One of Goa’s finest and prolific Roman Konkani writers, popularly known as Romanxincho Patxai (King of Fiction), Reginald Fernandes, has written over 200 novels creating a lasting impression on the minds of innumerable readers.

==Related trivia==

- Reginald Fernandes hailed from the village of Siolim in Goa, where his work and life is often remembered in recent times, especially during his anniversaries.
- He is known for his violin, and owned a trumpet autographed by the noted Jazz musician Louis Armstrong.
- During recent commemorative events of his life, a little table where he wrote most of his many romanses was also sometimes displayed.
- Reginald is credited with playing his "golden trumpet" for the band Rose Buds run by the noted Konkani singer and composer Alfred Rose.
- Siolim and its environs has a group called The Friends of Reginald.
- Many books authored by Goans are lost to time and poor protection.
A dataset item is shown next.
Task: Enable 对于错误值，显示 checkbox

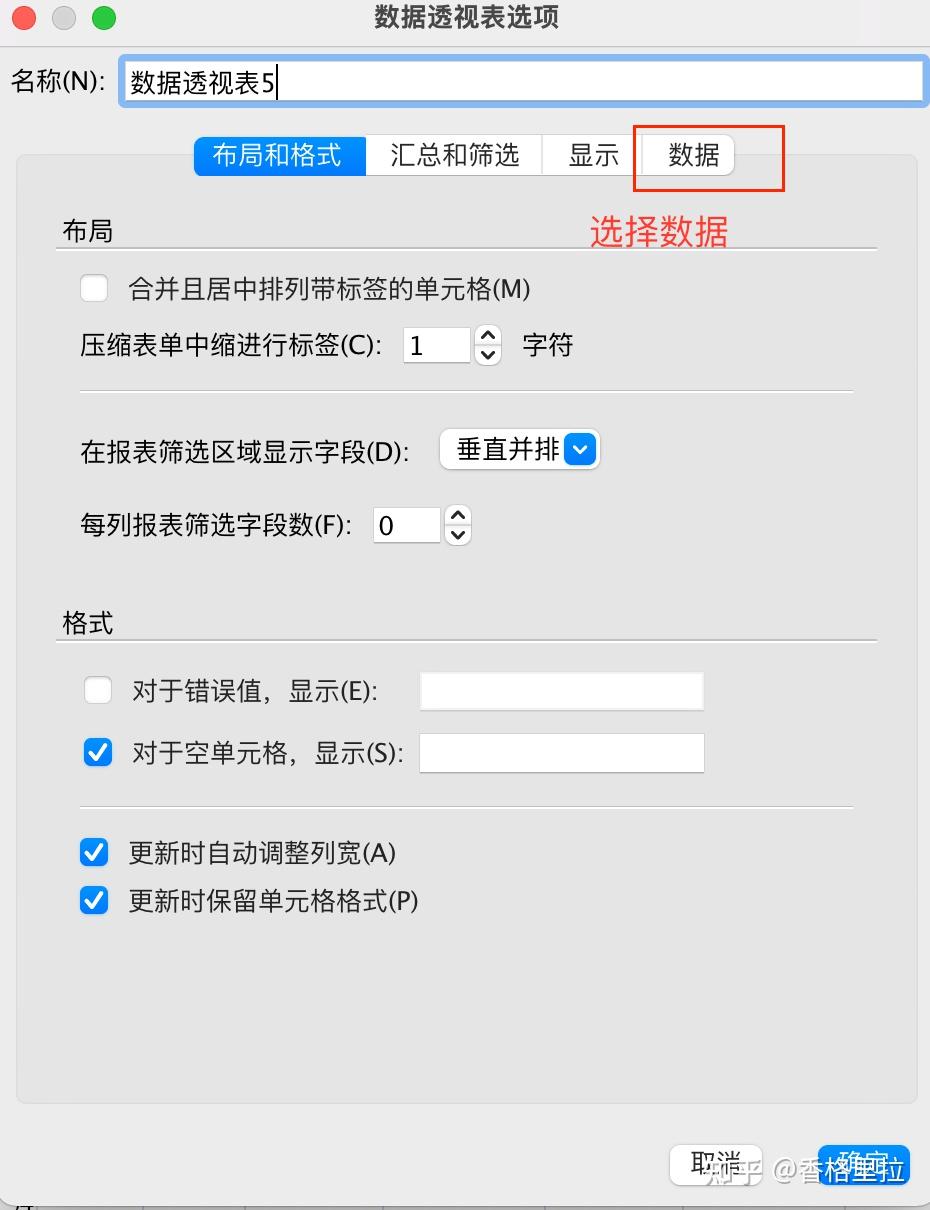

But Brazinho Soares, a collector of Konkani books published from many of the past decades, has at least 96 out-of-print potboilers and other memorabilia connected with Reginald, as of June 2015.
- Reginald would write novels with their titles named in subsequent alphabetical order, from A-to-Z, according to former president of the Dalgado Konknni Akademi, Tomazinho Cardozo.
- As a lyricist, Fernandes contributed to some memorable Konkani songs, both aired on the Emissora de Goa Portuguese-run radio station, as well as the All India Radio, which has operated in Goa after 1961. His songs were sung by Allen Costa, Ansu Rodrigues, Georgina Jacques and Johny Sylvester, who were permanent artistes of the Emissora de Goa radio station.
- He is known to have composed solos, duets, trios, mandos and dulpods, the last two being traditional Goan songs. His most popular is the farewell Konkani evergreen hit Adeus Korchea Vellar (Now is the Time to Say Goodbye).
- Reginal Fernandes is credited with having penned some 100 songs set them to music. He wrote and presented many great tiatrs (traditional Konkani songs) with the greats of the Konkani stage.